Nonselective injection of the right ileofemoral system revealed acceptable 
position of the arterial sheath in the distal right common femoral artery above 
the common femoral bifurcation.  There was no angiographic evidence of disease 
at the site of sheath insertion and as such, a six French Angio-Seal was 
deployed for hemostasis.  The patient was then transferred to the recovery area 
in stable condition.  Of note, the patient did have intermittent atrial flutter 
with a controlled ventricular response competing with sinus rhythm and two to 
one AV conduction throughout the case.  At the end of the case, however, the 
patient was back in sinus rhythm with 2 1 AV conduction.

IMPRESSION                                                                      
1.  Mildly elevated LVEDP with severe systemic hypertension.                    
2.  Severe mid left anterior descending disease.                                
3.  Moderate left circumflex disease.                                           
4.  Acute occlusion of right coronary artery status post recannulization 
angioplasty and bare metal stenting times five.
5.  Status post Angio-Seal placement.                                           
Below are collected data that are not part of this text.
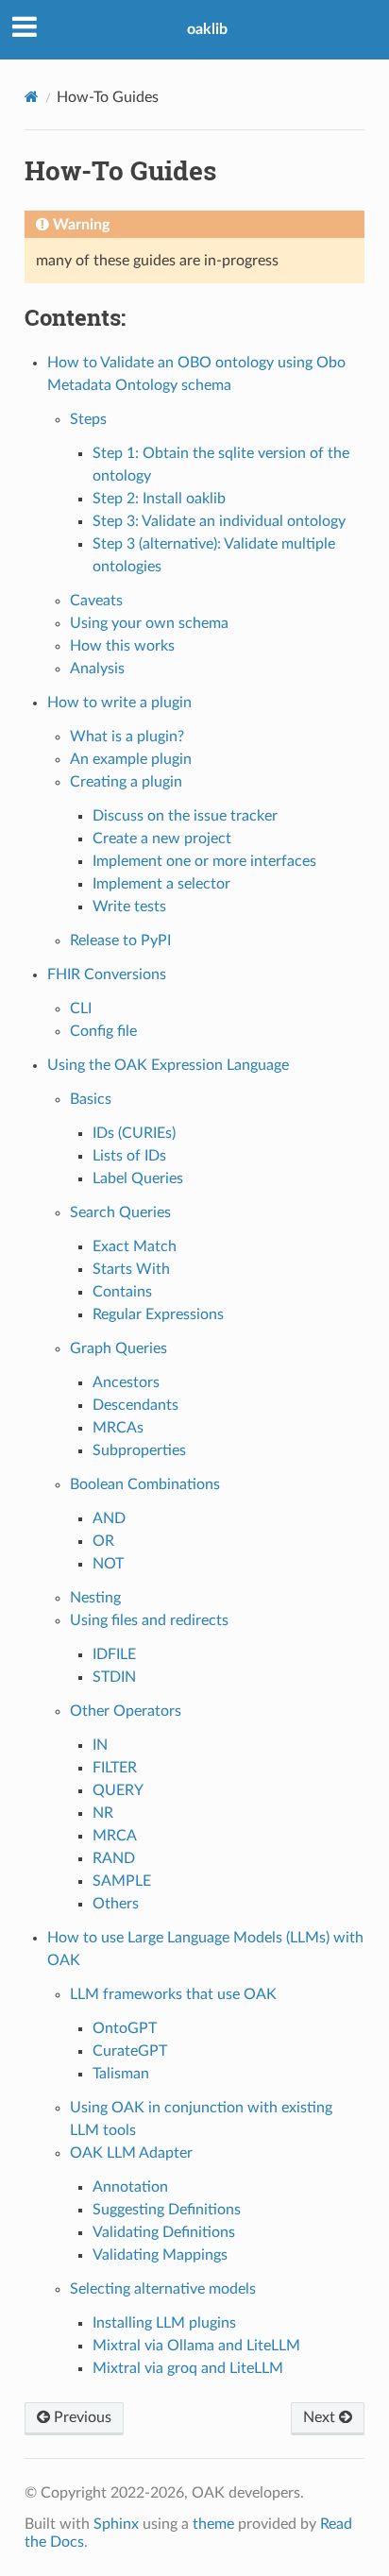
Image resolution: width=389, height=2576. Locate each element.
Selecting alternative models (163, 2288)
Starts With (131, 1269)
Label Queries (138, 1178)
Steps (88, 419)
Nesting (95, 1597)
PLAN                                                                            
Aspirin for life.                                                               
Plavix indefinitely.                                                            
Integrilin times 18 hours.                                                      
Aggressive risk factor modification including an echocardiogram and serial 
cardiac enzymes.
Other plans will depend upon the patient's clinical course.                     


thanks in advance
i was thinking of 93458-xu, c9606,c9600-rc since i am hospital coder










--------------------------------------------------------------------------------


----------



## Chlrtrep (May 26, 2015)

bhargavi said:


> CLINICAL IMPRESSION
> 1.  Mildly elevated LVEDP with severe systemic hypertension.
> 2.  Severe mid left anterior descending disease.
> 3.  Moderate left circumflex disease.
> ...



IMHO

I would agree with 93458  however I believe only the right coronary artery was stented  therefore I would only code the AMI DES Revas  C9606 RC

Unless I missed another artery that was stented I do not see the need for       C9600.


----------



## espressoguy (May 27, 2015)

Chlrtrep said:


> IMHO
> 
> I would agree with 93458  however I believe only the right coronary artery was stented  therefore I would only code the AMI DES Revas  C9606 RC
> 
> Unless I missed another artery that was stented I do not see the need for       C9600.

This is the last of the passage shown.